Sanni Issa

Personal information
- Date of birth: 17 August 1991 (age 35)
- Place of birth: Kano, Nigeria
- Position: Forward

Senior career*
- Years: Team / Apps / (Gls)
- 2010–2011: Lautoka
- 2011–2012: Rewa
- 2012: Suva
- 2012–2013: Ba FA
- 2013–2014: Amicale
- 2014: WaiBOP United
- 2014–2015: Auckland City / 4 / (0)
- 2016: WaiBOP United / 6 / (2)
- Lynn-Avon United
- 2017: Ba FA
- 2018: Manukau United / 19 / (19)
- 2018–2019: Waitakere United / 8 / (2)
- 2019–2021: Manukau United / 44 / (21)
- 2020: Coastal Spirit / 2 / (4)
- 2021: Birkenhead United
- 2022: Christchurch United / 10 / (11)
- 2022–2023: Rewa

= Sanni Issa =

Nigerian footballer (born 1991)

Sanni Issa (born 17 August 1991) is a Nigerian professional footballer who plays as a forward.

==Career==
Born in Nigeria, Issa moved to Oceania in 2010 to join Fijian club Lautoka. He also played for Rewa and Suva in Fiji, before joining Ba FA in 2012. While at Ba, he became both the top goalscorer and best player at the 2012–13 OFC Champions League, scoring nine goals as Ba reached the semi-finals.

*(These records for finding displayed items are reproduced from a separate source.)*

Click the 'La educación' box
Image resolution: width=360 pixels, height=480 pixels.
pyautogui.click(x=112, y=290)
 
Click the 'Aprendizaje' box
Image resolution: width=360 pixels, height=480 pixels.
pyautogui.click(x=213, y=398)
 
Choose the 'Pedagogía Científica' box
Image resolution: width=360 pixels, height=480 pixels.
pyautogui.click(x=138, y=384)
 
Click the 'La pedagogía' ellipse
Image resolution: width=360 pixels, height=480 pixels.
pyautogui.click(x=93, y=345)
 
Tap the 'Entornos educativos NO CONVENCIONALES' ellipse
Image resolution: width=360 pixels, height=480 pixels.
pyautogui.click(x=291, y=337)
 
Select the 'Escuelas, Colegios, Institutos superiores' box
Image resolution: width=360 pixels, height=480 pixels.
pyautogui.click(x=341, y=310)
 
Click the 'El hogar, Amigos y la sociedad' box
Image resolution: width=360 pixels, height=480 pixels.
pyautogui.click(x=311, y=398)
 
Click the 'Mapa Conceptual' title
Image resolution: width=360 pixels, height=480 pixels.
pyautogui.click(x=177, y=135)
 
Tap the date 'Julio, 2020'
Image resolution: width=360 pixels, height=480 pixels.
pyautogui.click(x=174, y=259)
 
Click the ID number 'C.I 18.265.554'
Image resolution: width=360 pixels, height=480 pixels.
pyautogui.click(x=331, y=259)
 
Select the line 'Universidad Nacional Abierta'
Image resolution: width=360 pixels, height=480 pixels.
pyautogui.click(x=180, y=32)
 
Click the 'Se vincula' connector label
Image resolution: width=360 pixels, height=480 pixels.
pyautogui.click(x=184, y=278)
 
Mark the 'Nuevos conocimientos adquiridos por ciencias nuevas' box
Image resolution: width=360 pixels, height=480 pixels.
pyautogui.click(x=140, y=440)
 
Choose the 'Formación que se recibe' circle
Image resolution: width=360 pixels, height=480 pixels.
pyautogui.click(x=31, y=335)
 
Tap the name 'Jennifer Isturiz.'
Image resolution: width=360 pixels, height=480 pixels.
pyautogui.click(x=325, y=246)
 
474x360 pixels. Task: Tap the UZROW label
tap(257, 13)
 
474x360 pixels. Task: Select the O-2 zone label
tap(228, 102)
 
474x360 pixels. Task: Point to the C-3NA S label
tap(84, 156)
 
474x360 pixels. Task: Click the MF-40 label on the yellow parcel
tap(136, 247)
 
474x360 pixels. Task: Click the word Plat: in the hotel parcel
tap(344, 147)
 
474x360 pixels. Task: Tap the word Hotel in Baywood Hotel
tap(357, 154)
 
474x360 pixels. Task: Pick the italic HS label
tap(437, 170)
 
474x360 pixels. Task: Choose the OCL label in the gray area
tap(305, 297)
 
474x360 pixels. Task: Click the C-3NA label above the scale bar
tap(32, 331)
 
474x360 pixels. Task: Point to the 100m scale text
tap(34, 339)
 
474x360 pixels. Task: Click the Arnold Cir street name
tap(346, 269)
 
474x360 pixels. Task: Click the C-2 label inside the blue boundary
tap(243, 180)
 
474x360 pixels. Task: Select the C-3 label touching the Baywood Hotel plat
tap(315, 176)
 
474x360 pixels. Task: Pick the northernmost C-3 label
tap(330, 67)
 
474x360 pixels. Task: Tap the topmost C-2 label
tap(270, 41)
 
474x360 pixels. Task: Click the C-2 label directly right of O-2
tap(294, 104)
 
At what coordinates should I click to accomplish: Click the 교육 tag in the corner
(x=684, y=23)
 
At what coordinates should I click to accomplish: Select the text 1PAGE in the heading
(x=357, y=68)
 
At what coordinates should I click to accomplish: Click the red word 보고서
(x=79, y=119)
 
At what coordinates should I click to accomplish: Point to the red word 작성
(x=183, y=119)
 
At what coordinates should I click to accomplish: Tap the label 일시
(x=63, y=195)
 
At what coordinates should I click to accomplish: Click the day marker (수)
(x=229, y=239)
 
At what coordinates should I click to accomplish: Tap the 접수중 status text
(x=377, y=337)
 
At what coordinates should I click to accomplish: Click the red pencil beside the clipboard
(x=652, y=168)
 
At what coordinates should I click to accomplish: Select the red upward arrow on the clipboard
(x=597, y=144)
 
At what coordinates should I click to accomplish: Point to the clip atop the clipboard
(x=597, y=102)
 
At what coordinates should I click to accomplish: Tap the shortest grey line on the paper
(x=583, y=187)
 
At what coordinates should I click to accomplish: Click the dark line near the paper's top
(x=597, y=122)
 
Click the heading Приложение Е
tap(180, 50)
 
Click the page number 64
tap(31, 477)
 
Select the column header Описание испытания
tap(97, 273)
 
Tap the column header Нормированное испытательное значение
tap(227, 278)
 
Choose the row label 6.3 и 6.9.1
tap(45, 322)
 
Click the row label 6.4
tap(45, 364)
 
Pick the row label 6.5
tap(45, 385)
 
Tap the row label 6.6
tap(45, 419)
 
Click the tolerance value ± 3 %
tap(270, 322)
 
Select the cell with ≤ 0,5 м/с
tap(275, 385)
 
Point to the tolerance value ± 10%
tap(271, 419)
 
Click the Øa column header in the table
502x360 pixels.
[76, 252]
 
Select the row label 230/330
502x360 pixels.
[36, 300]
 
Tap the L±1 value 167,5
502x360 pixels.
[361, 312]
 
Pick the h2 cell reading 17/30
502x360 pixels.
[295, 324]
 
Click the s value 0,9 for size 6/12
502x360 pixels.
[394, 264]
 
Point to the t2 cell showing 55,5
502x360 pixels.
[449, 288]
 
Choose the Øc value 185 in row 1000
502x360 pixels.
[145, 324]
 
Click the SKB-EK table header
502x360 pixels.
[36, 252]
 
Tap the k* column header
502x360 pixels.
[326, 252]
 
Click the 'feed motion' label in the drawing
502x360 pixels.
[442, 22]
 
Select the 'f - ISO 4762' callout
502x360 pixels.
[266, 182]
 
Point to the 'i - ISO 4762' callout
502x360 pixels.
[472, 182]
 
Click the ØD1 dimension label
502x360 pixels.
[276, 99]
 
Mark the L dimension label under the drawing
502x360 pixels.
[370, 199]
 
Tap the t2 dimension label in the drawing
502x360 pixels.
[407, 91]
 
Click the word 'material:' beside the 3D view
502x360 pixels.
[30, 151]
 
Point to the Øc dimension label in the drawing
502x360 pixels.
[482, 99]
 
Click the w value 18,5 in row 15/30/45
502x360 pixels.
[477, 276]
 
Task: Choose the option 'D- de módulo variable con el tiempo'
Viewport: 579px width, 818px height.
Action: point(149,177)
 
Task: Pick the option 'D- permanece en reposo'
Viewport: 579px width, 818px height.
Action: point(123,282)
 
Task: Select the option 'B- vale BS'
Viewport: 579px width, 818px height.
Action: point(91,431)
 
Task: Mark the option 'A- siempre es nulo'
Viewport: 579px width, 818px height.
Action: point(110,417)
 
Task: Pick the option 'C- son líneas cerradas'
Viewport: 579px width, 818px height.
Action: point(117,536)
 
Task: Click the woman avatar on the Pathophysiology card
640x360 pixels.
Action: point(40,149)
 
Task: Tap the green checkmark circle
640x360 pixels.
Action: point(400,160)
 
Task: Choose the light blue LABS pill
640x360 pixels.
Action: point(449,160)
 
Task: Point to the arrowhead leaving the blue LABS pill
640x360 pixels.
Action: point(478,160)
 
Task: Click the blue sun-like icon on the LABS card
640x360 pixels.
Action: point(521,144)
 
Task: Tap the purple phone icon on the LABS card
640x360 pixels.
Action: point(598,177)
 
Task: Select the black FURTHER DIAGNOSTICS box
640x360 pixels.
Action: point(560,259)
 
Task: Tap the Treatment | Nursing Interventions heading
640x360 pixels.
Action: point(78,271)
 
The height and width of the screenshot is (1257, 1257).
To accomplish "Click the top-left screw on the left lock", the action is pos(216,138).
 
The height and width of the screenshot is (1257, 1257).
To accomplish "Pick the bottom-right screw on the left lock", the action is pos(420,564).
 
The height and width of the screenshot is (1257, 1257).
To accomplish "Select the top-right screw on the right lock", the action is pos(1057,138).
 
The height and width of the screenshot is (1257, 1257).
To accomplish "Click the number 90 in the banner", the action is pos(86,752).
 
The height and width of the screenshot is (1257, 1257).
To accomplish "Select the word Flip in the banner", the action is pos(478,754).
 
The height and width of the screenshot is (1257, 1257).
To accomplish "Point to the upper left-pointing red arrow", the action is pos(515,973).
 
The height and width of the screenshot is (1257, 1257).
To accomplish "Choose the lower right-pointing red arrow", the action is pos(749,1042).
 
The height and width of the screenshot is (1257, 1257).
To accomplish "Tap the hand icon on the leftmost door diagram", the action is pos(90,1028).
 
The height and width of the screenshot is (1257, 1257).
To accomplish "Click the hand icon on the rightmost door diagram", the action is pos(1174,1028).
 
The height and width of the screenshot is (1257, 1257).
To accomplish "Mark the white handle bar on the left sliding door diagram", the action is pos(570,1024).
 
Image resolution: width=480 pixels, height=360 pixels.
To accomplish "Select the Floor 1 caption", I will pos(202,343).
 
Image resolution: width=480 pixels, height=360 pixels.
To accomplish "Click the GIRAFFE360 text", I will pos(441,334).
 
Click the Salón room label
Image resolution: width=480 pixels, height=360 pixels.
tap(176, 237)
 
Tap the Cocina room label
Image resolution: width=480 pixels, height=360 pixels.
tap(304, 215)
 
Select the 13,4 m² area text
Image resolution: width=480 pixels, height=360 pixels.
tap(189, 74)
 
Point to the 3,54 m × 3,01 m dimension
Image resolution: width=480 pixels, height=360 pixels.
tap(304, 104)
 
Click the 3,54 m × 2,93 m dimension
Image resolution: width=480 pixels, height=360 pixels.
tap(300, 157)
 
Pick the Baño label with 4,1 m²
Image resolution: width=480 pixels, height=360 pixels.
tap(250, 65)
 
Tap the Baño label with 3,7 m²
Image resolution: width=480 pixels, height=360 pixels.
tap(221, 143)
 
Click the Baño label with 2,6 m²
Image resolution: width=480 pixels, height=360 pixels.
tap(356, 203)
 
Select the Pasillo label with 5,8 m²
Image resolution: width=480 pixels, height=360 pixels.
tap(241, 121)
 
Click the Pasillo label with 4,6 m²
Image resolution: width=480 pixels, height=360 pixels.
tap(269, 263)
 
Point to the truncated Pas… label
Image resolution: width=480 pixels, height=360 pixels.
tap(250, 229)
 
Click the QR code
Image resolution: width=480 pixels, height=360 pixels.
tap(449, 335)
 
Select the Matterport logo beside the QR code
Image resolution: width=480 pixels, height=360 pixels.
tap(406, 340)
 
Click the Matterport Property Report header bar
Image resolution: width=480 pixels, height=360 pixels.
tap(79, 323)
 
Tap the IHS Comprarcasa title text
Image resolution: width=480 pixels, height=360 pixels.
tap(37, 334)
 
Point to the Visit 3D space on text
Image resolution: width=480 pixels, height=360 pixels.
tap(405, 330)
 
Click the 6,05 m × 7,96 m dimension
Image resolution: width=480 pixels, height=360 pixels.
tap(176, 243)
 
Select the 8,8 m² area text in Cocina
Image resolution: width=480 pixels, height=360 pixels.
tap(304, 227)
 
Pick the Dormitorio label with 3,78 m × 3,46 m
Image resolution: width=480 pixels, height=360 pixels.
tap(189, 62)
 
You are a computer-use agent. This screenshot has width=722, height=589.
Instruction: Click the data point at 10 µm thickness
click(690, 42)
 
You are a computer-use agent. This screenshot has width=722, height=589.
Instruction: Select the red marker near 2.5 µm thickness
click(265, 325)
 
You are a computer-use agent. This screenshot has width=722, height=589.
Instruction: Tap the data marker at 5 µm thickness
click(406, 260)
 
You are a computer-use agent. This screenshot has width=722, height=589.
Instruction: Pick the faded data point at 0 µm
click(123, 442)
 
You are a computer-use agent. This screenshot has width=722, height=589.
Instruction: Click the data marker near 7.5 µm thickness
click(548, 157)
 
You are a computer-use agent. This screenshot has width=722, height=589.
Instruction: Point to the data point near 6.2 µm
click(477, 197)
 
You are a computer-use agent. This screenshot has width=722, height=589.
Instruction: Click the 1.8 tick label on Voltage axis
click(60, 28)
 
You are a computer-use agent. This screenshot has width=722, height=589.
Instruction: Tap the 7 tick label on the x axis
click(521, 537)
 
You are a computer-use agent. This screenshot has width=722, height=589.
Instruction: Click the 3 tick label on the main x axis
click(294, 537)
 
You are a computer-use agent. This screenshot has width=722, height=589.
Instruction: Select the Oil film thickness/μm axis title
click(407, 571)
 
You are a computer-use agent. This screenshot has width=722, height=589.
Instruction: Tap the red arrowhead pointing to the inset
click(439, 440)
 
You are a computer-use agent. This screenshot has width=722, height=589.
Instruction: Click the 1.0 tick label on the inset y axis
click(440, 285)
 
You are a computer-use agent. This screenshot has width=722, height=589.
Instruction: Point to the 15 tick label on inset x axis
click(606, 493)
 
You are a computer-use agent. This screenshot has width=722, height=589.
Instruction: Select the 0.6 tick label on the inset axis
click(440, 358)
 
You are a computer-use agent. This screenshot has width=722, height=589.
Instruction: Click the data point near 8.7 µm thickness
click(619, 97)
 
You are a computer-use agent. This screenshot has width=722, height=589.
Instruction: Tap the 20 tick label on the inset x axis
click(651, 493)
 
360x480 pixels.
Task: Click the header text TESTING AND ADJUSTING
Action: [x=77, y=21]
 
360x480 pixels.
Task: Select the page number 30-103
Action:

In 2013, following the Fiji Football Association's decision to ban foreign players from league competitions, Issa moved to Vanuatu to join Amicale, where he helped them reach the 2014 OFC Champions League final, losing to Auckland City. In August 2014, he trialed with both Mangere United and Auckland City, and eventually signed for WaiBOP United in September, but issues over his visa requirements meant Issa didn't play a match for them.

In December 2014, he joined Auckland City, and was chosen as part of their 2014 FIFA Club World Cup squad in Morocco, where he scored the winning goals in two penalty shootouts as Auckland City finished third. Issa later signed for WaiBOP United in January 2016, but decided to terminate his contract in September.

In February 2017, Issa returned to Ba FA. In 2020, he was playing for Manukau United. After two stints at Manukau United and one at Waitakere United between 2018 and 2021, he joined Birkenhead United in June 2021.

In July 2022, Issa rejoined Rewa ahead of the 2022 OFC Champions League group stage, later spending the 2023 Fiji Premier League season at the club.